Briefing Notes for the Launch in Moscow, 6 May 2010
Impact of the crisis
- The crisis had a severe impact on the Russian Federation, which given its deep economic and socio-political ties to the rest of the subregion impacted many countries. GDP growth fell by 7.9% in 2009. Owing to weak external and domestic demand, industrial production declined by 10.8% in 2009.
- By the second quarter of 2009, the economy showed some signs of recovery achieving a 7.4% GDP quarter on quarter growth rate. However, this represented a 10.9% drop compared with the second quarter of 2008.
- Investment was hit by negative sentiment, fall in corporate profitability and difficult access to credit, decrease in real wages and rising unemployment, which in turn led to a deeply negative impact on consumer demand. The decline in retail trade volume reached 5.5% in 2009.
- Inflation peaked in 2008 at 14.1% and remained stubbornly high at about 12% in 2009.
- Economic crisis resulted in a sharp decline in the current account and foreign trade surpluses in the country. The current account surplus was expected to reduce from 6.1% of GDP recorded in 2008 to 3.9% of GDP in 2009 owing mainly to the steep fall in international oil prices and a contraction in external demand. Exports and imports declined by 35.5% and 37.3% respectively in 2009. As a result, the trade surplus almost halved in 2009 to US$134 billion compared with US$200 billion registered in 2008. Hydrocarbons exports accounted of more than 60% of the total export earnings.
- The Government reacted quickly to the crisis by implementing expansionary monetary and fiscal policies aligned with that of other countries of the region and the world.
- It continued to increase expenditure on government pledges to increase social spending and to maintain financial support for large infrastructure projects. Energy-related earnings did not provide solid budget support to the Russian Federation in 2009, although the rise in oil prices in the second half of 2009 provided the Government with some additional manoeuvring space. In 2009, however, the budget was expected to record its first deficit of 5.9% of GDP since 1999.

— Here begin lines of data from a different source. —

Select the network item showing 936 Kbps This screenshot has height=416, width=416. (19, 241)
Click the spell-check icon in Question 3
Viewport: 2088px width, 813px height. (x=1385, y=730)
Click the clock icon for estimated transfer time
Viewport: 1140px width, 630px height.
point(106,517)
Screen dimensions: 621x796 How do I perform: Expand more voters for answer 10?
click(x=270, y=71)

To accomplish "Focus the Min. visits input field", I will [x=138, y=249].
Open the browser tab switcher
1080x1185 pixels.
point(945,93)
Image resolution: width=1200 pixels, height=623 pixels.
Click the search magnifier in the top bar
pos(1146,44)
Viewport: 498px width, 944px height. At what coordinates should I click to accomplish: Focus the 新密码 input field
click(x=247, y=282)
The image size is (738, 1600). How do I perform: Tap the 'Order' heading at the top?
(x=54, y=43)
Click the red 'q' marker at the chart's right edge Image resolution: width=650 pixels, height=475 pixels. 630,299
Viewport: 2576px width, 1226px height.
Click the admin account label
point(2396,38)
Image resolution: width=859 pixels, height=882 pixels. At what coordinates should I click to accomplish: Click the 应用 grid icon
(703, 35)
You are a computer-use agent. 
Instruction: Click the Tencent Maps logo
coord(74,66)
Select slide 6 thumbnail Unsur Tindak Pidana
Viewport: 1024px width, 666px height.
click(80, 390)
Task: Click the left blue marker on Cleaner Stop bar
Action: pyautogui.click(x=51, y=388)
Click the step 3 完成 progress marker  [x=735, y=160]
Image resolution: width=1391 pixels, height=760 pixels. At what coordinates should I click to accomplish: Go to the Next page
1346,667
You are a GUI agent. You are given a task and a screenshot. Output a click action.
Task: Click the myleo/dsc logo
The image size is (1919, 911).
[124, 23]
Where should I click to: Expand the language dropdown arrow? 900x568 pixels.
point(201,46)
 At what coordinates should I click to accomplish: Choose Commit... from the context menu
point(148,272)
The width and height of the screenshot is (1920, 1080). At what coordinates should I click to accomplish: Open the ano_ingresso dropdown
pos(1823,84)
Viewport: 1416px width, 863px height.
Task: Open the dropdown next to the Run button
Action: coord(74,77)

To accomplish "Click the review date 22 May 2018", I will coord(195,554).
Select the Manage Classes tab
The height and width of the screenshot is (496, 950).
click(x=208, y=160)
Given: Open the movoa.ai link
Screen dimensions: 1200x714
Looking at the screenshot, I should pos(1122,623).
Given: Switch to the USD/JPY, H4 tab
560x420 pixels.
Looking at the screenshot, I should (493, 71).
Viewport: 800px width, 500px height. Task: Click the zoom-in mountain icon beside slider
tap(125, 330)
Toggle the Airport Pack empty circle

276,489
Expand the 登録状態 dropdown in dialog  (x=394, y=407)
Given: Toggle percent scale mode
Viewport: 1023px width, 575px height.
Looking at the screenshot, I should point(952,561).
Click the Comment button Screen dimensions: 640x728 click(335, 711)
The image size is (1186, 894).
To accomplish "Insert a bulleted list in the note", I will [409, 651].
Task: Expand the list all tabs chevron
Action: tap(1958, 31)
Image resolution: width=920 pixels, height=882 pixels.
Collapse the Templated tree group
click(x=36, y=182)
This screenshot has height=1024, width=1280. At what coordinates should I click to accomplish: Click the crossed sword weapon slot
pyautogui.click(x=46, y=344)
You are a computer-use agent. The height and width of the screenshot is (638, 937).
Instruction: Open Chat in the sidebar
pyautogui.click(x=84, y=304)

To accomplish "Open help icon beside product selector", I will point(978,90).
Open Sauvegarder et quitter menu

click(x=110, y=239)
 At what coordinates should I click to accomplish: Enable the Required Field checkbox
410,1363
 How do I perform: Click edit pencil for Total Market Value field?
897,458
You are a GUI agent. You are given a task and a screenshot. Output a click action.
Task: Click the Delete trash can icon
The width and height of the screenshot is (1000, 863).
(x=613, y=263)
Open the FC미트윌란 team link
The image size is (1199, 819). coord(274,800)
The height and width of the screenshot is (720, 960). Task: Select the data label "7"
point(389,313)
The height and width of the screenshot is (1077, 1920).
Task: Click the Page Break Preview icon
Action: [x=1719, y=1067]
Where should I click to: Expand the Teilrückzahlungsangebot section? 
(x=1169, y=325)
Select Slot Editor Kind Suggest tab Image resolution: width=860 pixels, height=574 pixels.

- The Central Bank of the Russian Federation, aiming to avoid a large, uncontrolled devaluation of the rouble, maintained a nominally stable rate for the rouble against a dual-currency basket, consisting of a 55:45 dollar: euro proportion. Nevertheless in 2009, the rouble was expected to depreciate in real effective terms. Furthermore, to counteract concerns about domestic liquidity, the Central Bank cut its cash reserve requirements and expanded its refinancing operations.
Outlook and policy challenges
- A return to positive growth is expected in the Russian Federation in 2010. Strong domestic demand and increased oil and gas production should enable the economy to continue its expansion at 3.5% in 2010. However, inflationary pressures could remain due to an increase in fiscal expenditure, foreign-exchange inflows and domestic demand. The Government is expected to continue implementation of anti-crisis measures, including further tax reforms.
- Industrial output grew by 5.8% in the first two months of 2010 owing to higher oil prices and expanded domestic demand. However, the recovery is expected to remain weak due to tight credit, increases in non-performing loans and modest employment growth.
- Unemployment was on an upward trend in both 2009 and the beginning of 2010. The Government is expected to respond to the weak labour market through regional programmes to create jobs and by extending assistance with job search.